Исходный материал:
========

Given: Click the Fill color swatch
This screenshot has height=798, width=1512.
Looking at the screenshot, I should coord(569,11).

========

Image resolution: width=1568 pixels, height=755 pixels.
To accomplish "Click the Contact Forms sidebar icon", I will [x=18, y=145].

========

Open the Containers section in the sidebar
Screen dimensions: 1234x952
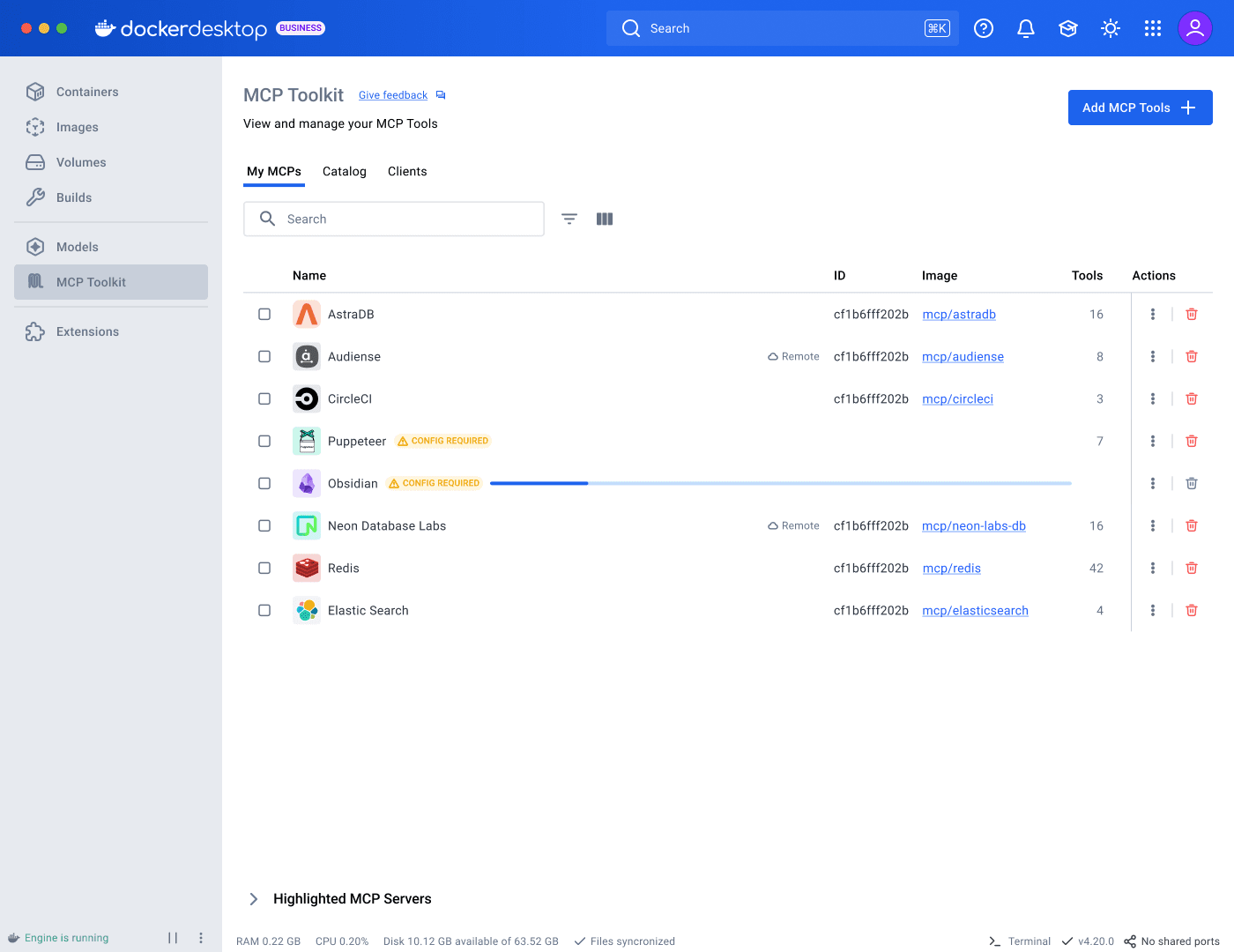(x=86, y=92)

========

Цель задания: Переименуйте «Fill color» в «Stroke color» и приведите заново всё от строки с «Given: Click the Fill color swatch» до строки с «Looking at the» включительно, ничего более не меняя.

Результат выполнения:
Given: Click the Stroke color swatch
This screenshot has height=798, width=1512.
Looking at the screenshot, I should coord(569,11).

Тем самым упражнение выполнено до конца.